Según denuncias presentadas por organizaciones defensoras de derechos humanos y sectores de la oposición, las autoridades venezolanas mantuvieron el caso bajo un absoluto aislamiento informativo.

La familia permaneció durante meses sin respuestas, sin acceso a visitas y sin conocer el estado de salud de Víctor Hugo, una práctica que la legislación internacional cataloga como desaparición forzada temporal.

Finalmente, la peor sospecha de la familia se confirmó de la manera más cruel: las autoridades notificaron oficialmente el fallecimiento del joven, el cual presuntamente ocurrió meses antes de que sus allegados pudieran conocer la noticia.
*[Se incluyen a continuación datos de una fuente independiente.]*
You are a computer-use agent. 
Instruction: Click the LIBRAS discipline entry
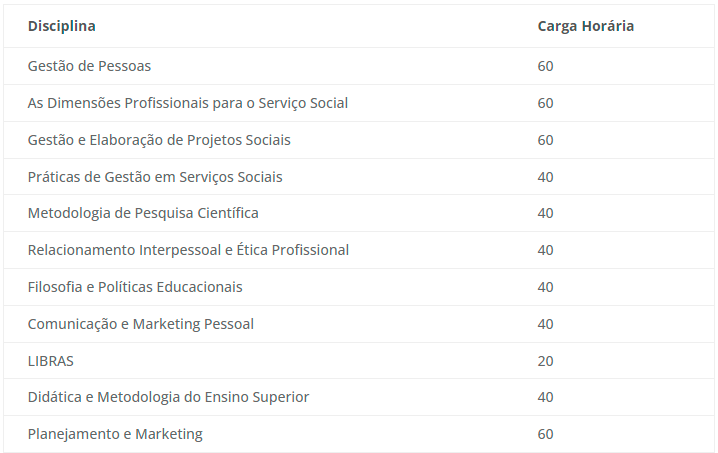pos(50,361)
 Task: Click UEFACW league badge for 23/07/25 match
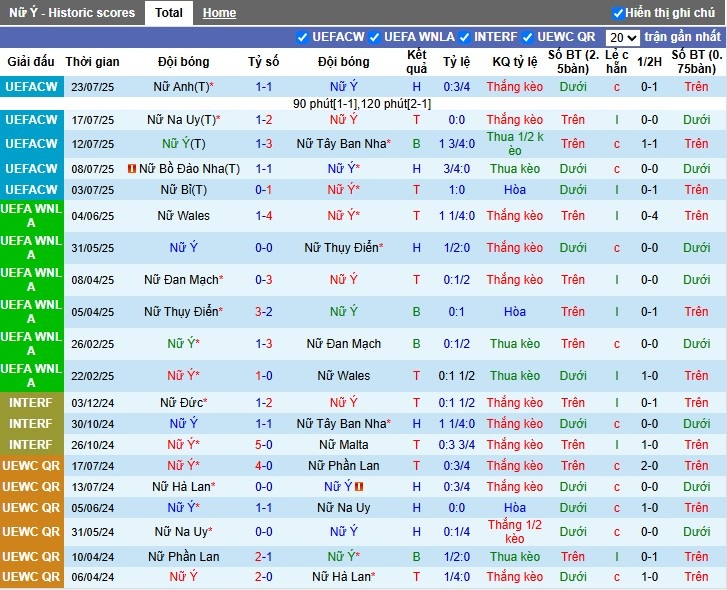[31, 87]
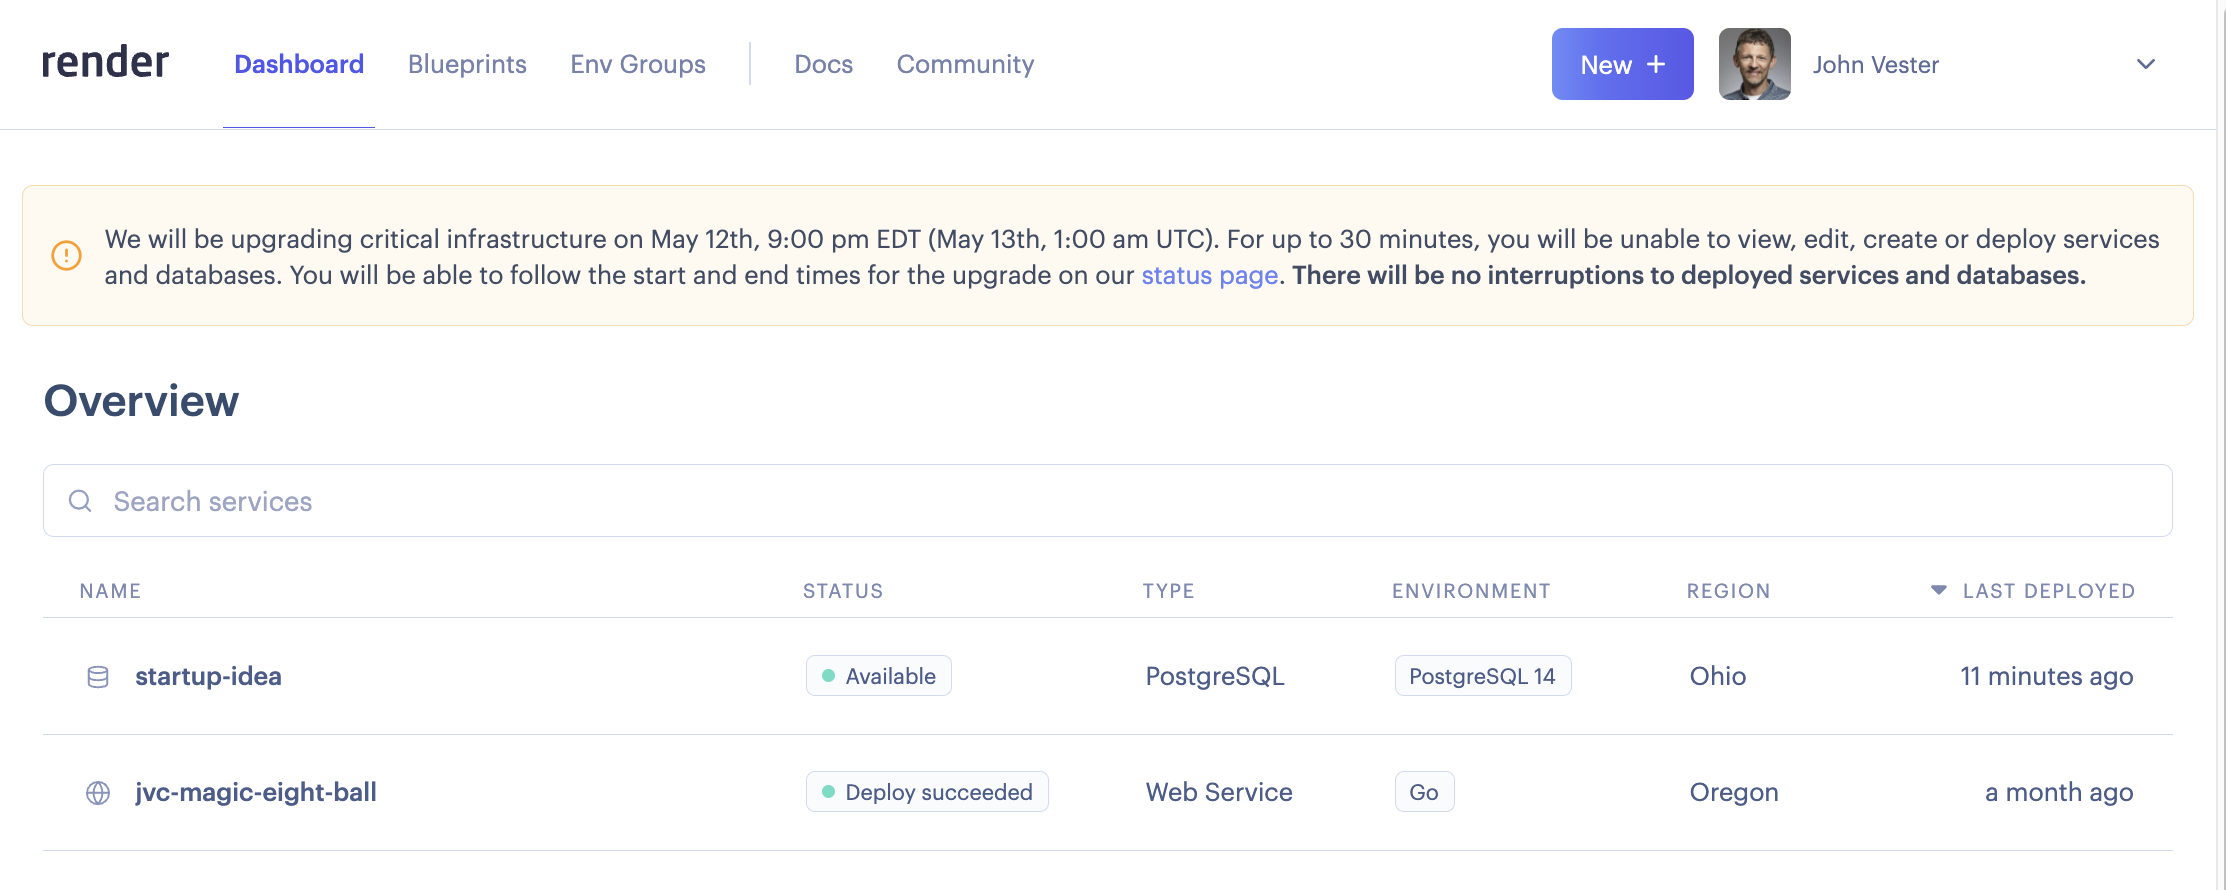Go to the Dashboard tab

point(299,64)
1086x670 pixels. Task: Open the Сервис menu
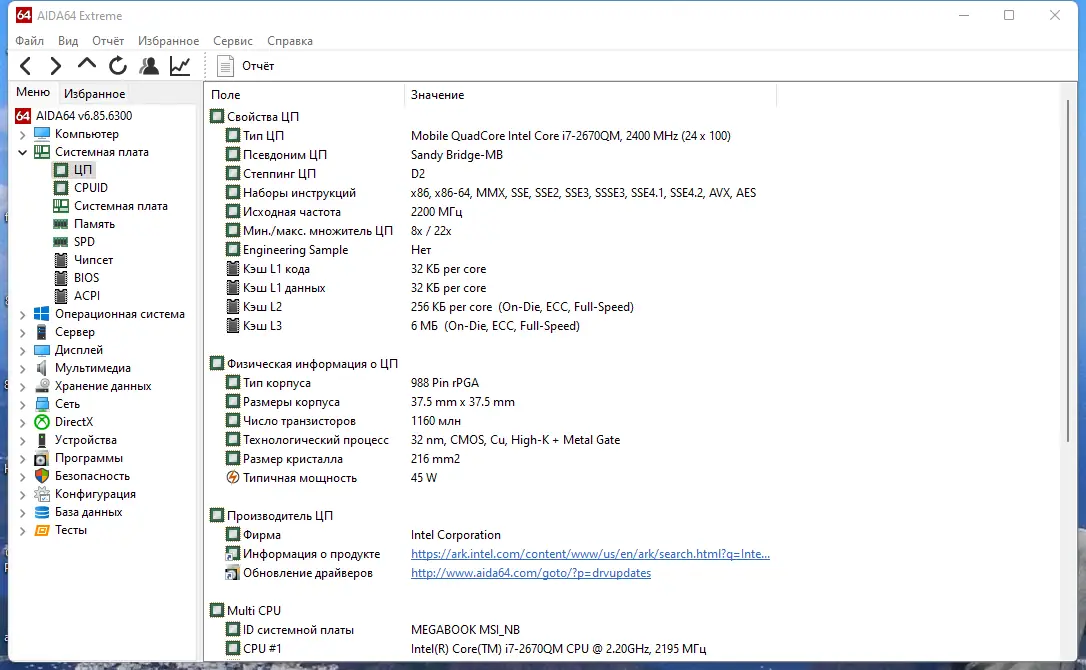pyautogui.click(x=232, y=41)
El impacto devastó la salud de Carmen Navas, quien murió poco tiempo después.

Un electrocutazo para la comunidad internacional

La ganadora del Premio Sájarov y líder del movimiento democrático, María Corina Machado, se pronunció de manera contundente tras confirmarse el doble deceso. La dirigente relató el dolor que sintió al escuchar el testimonio directo de la madre en sus últimos días de vida.

Pude hablar con ella poco antes de morir. Esto tiene que ser un electrocutazo para el mundo, para entender la crueldad de lo que pasa en Venezuela, sentenció Machado en un mensaje dirigido a organismos internacionales de justicia.

Para la oposición, este suceso no representa un hecho aislado, sino el reflejo de una política sistemática de persecución política y violación al debido proceso.

Machado insistió en que la comunidad internacional no puede normalizar la situación de los presos políticos en Venezuela, señalando que la falta de garantías judiciales termina traduciéndose en la pérdida de vidas humanas dentro de los centros de reclusión estatales.

El deterioro de los Derechos Humanos

Este trágico desenlace coincide con un incremento de las denuncias sobre torturastratos crueles e inhumanos y negación de asistencia médica dentro de los centros de detención administrados por los servicios de inteligencia y el sistema penitenciario venezolano.

Diversas ONG locales e internacionales solicitaron con urgencia que la Corte Penal Internacional y la Misión Internacional Independiente de Determinación de los Hechos sobre Venezuela coloquen especial atención sobre los casos de fallecimientos bajo custodia, argumentando que el Estado venezolano incumple el principio constitucional de garantizar la vida y la integridad de toda persona privada de libertad.

El caso de Víctor Hugo Quero y Carmen Navas se convierte así en un lamentable símbolo de la indefensión ciudadana y en un urgente llamado a la justicia que, para esta familia, lamentablemente llegó demasiado tarde.